Position of mutant residues that disturb HSV-1 NEC activity within the hexagonal lattice. Two protomers within the hexameric ring are shown, with the interface colored in hotpink. The hexameric interface is critical for NEC function because mutations of residues at this interface result in a nonbudding phenotype. Mutations at the interhexameric interfaces (lower panel: dimeric interface) in dark blue, trimeric interface in teal also reduce budding efficiency but to a lower extent.
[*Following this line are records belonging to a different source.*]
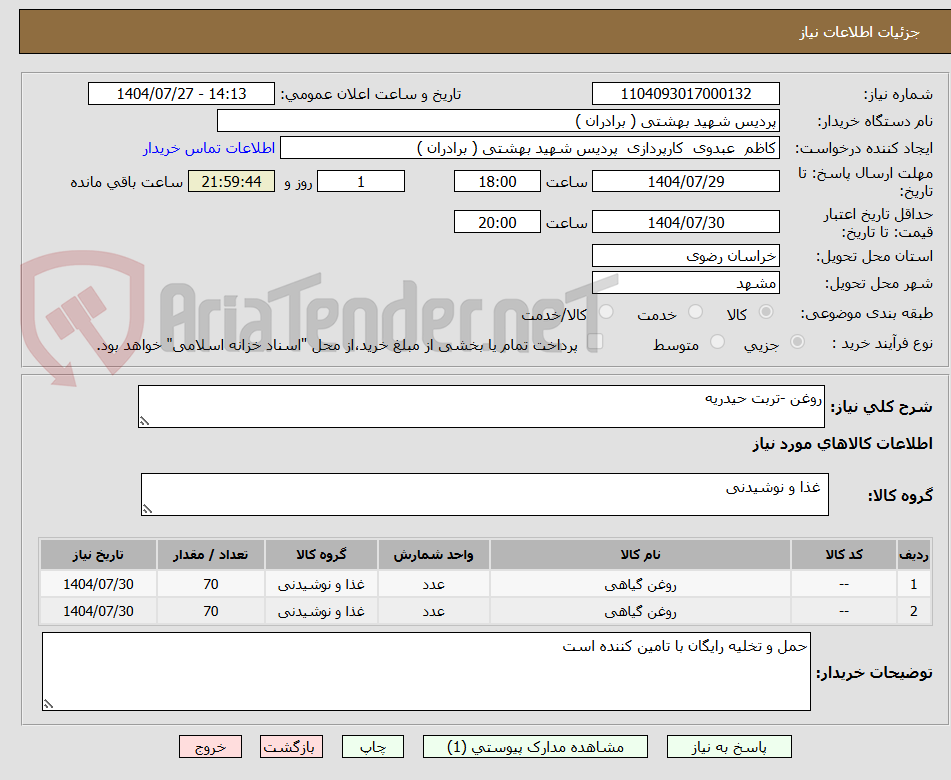Click the resize grip of توضیحات خریدار textbox
The height and width of the screenshot is (780, 951).
[47, 703]
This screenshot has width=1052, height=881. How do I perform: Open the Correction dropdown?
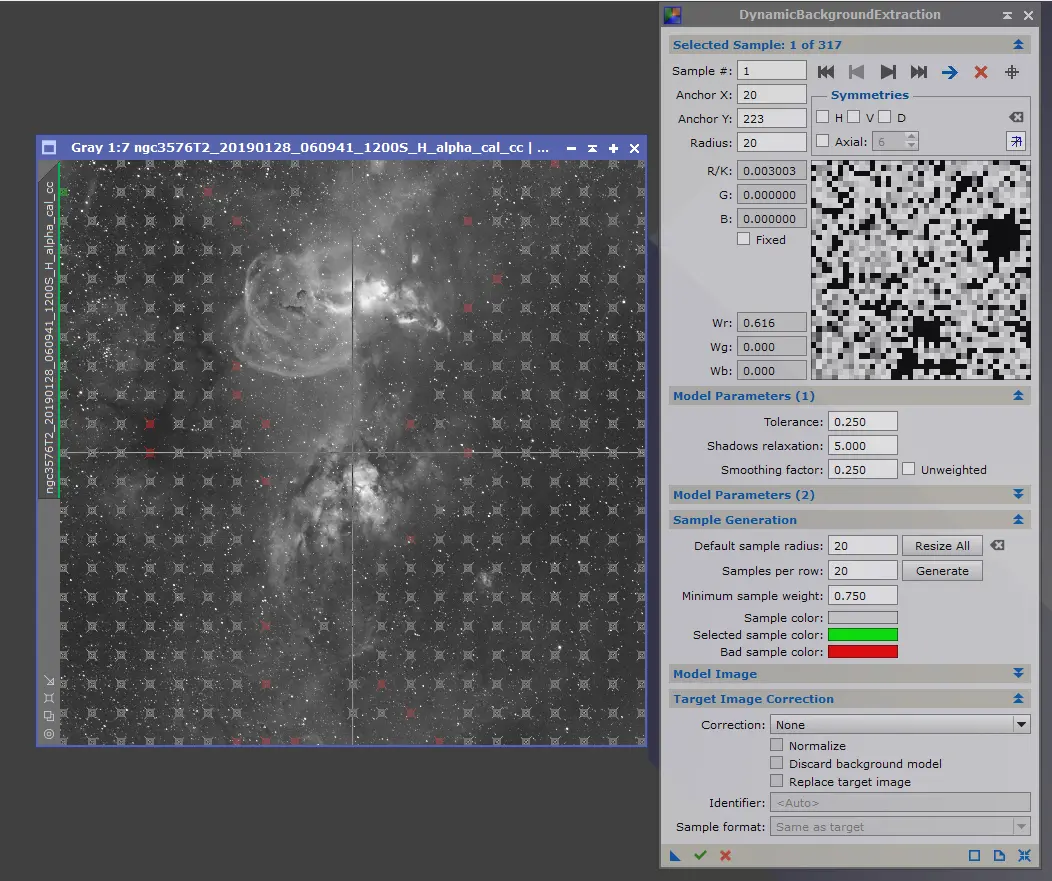click(900, 725)
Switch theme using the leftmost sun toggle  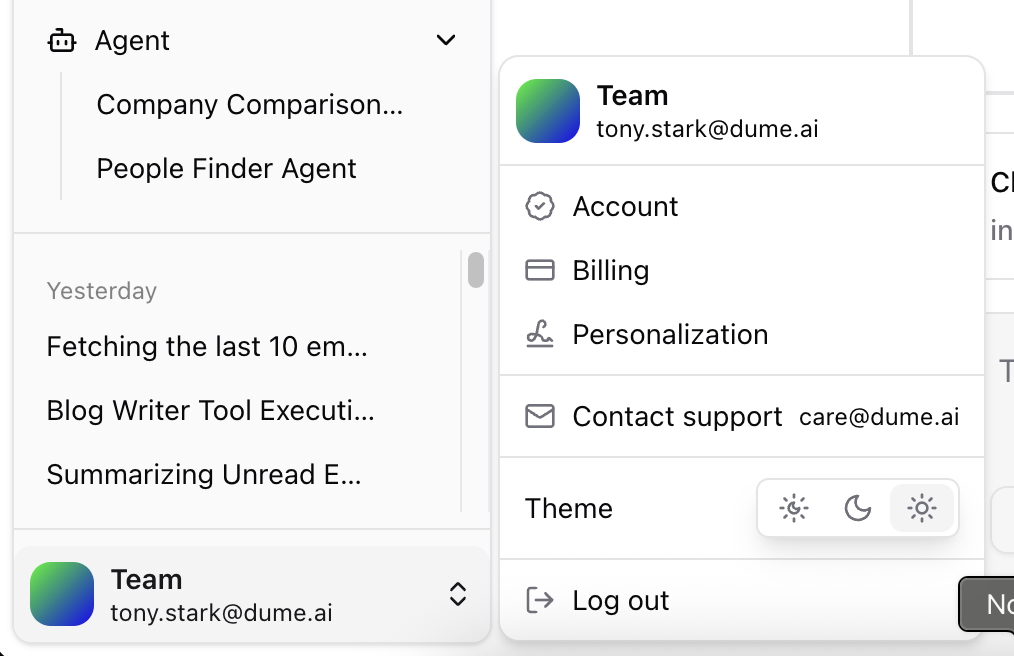(793, 508)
The suppressor mutation that showed an enhanced budding activity (R229L) is also shown at the dimeric interface. Adapted from Bigalke, J.M., Heldwein, E.E., 2015b. Structural basis of membrane budding by the nuclear egress complex of herpesviruses. EMBO J., 34, 2921–2936.

Fig. 9

Model of NEC-mediated budding during nuclear egress. UL34 localizes to the INM by means of its C-terminal transmembrane helix. Soluble UL31 is present in the nucleus and binds to UL34 at the INM. Hexameric rings assemble and eventually connect to form a lattice. Upon capsid binding, possibly through UL17/UL25 or the major capsid protein, the NEC forms a coat that deforms the membrane around the capsid. To form a spherical object, disruptions in the hexagonal lattice are likely required. NEC coats lack obvious icosahedral symmetry, and these disruptions may be of irregular nature. Reprinted from Bigalke, J.M., Heldwein, E.E., 2016. Nuclear exodus: herpesviruses lead the way. Annu. Rev. Virol., 3.